U.S. compliance sector strong in 2012

September 11, 2012 Leave a comment
business chart showing success

U.S. compliance sector showing strong performance in 2012 (Photo credit: s_falkow)

The annual conference of the American Cultural Resources Association (ACRA) was held a few days ago in Seattle, Washington. ACRA is the trade association for the heritage compliance sector in the United States. While the ACRA program is filled with valuable business topics, the real benefit of attending is gained from talking with company owners and senior employees in the hallways and at the many social events. People often say things about their businesses that they probably shouldn’t and one always comes away from the meeting with a wealth of information about competitors and the compliance sector as a whole.

My back hallway sample, probably representative although not statistical, indicated that the compliance sector in the United States is strong. Most companies reported that 2012 has been a good year for business, with more than a few companies reporting that this year will be their strongest year since the recession of 2008/2009–some reporting their best year ever. Strength is primarily coming from activity in the mining, electrical transmission, alternative energy, and oil/gas client sectors. This pattern of strong performance appears to be geographically uniform, although there are some areas of the country doing better than others due to geographical factors (e.g. locations of oil fields and mineral resources). There are, however, a few gaps in the compliance sector’s overall strong business performance. A few firms reported that they are still having difficult times and have yet to really rebound from the recession four years ago. What is interesting about this is that a few of these firms are well known firms that have been market-share leaders in the past.

Is Western Australia’s heritage compliance boom suddenly over?

September 2, 2012 1 comment

To Boom or not to boom, that is the question.

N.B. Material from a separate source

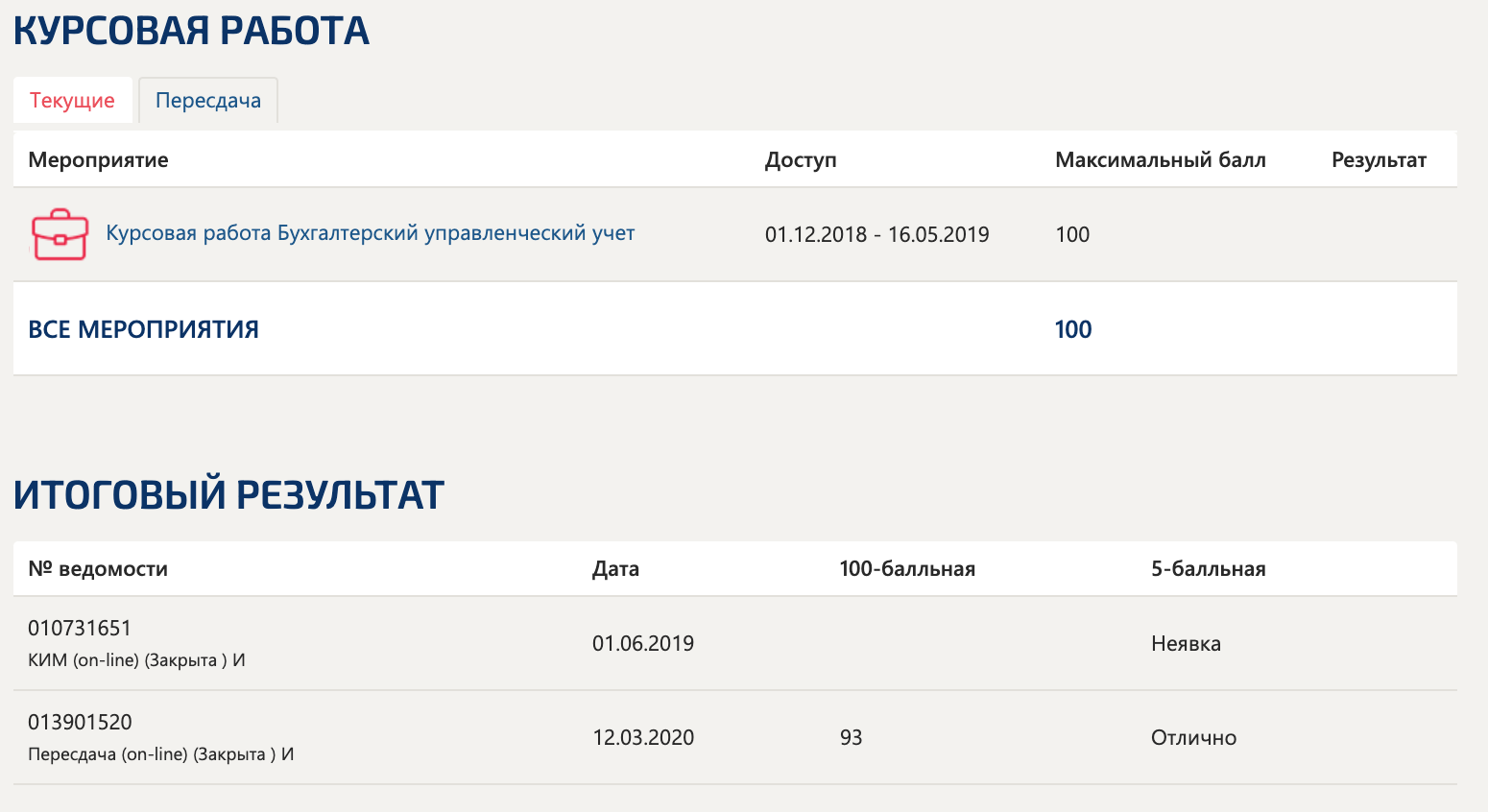
Task: Click access dates 01.12.2018 - 16.05.2019
Action: pyautogui.click(x=876, y=235)
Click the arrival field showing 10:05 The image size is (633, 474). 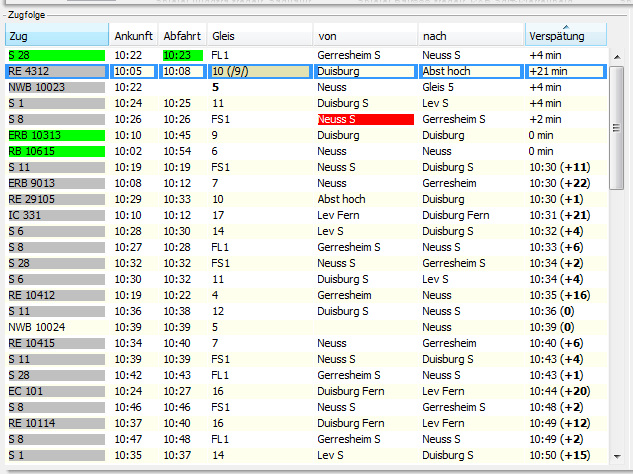pos(133,71)
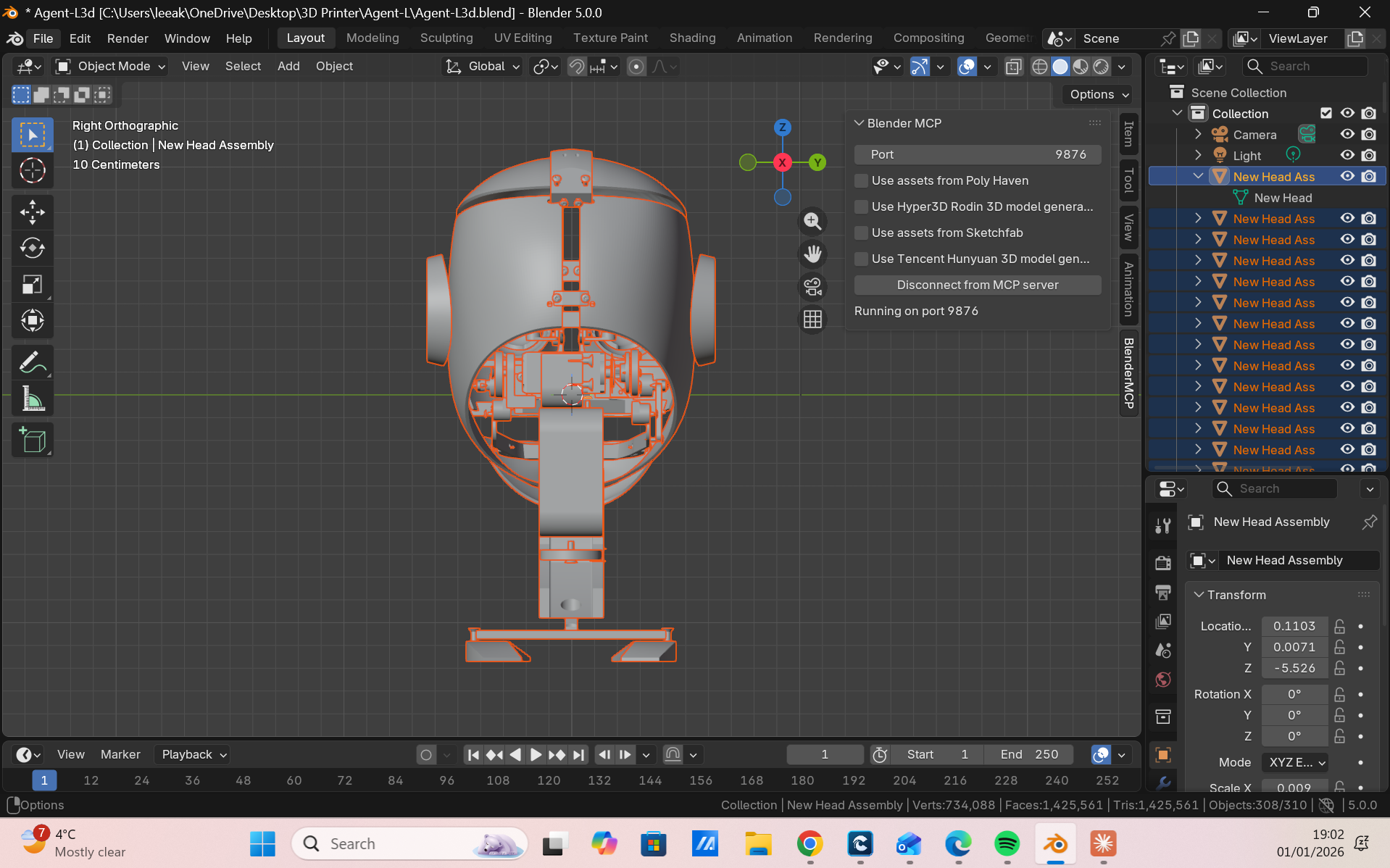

Australia’s Resources and Energy Minister Martin Ferguson declared on 23 August 2012 that the country’s mining boom was over. This was one day after the world’s biggest miner BHP Billiton shelved two expansion plans – the Olypmic Dam open cut mine expansion in South Australia and the Port Hedland outer harbour expansion in Western Australia’s Pilbara region – each project valued at around $320 billion.

Archaeological salvage excavation at an iron mine site in the Pilbara (Photo: Guadalupe Cincunegui, ACHM).

These statements prompted some immediate flak from the mining and resources sector, while the Western Australian Premier Colin Barnett repeated his mantra that there never was a “boom”, it was just that his State has a healthy, expanding economy!Minister Ferguson and other senior Labor Government figures rapidly clarified his statement, saying that he was referring to the commodities boom being over, particularly with the international iron ore and coal prices dropping, while tens of billions of dollars in ongoing mining and energy development projects in Australia would continue on track.This is the point at which Australian heritage consultants could stop holding their breath and quaking every time they looked at a media financial report for more news of impending doom.

Heritage consulting in Australia is predominantly tied up with mining and energy developments and regional infrastructure development projects – which in turn are responses to growth through mining and energy developments. Minister Ferguson’s original announcement, coupled with BHP Billiton’s announcement and the resulting media blitz caused considerable angst among consulting firms still taking on new staff to push for bigger shares of mining-related heritage survey and impact-mitigation work – and for the growing numbers of local archaeology and anthropology graduates, as well as international ones on holiday-working visas, who are looking for work in the industry.

There has been some drop in available project work – cancellation of the BHP Billiton projects and some slowdowns in other companies’ projects due to credit and cost recalculations in the face of lower commodity prices. This has hit Queensland’s coal industry, though coal-seam gas projects so far seem unaffected. Overall though, everyone still seems to be maintaining their work flow on current projects. However, heritage services for development projects represent a finite block of work, and to maintain momentum, heritage consultancies need a constant flow of new projects. So while there appears to be enough work at the moment, we will still be all watching China in particular and the financial news in general, to see if the past continues to have a commercial future in Australia.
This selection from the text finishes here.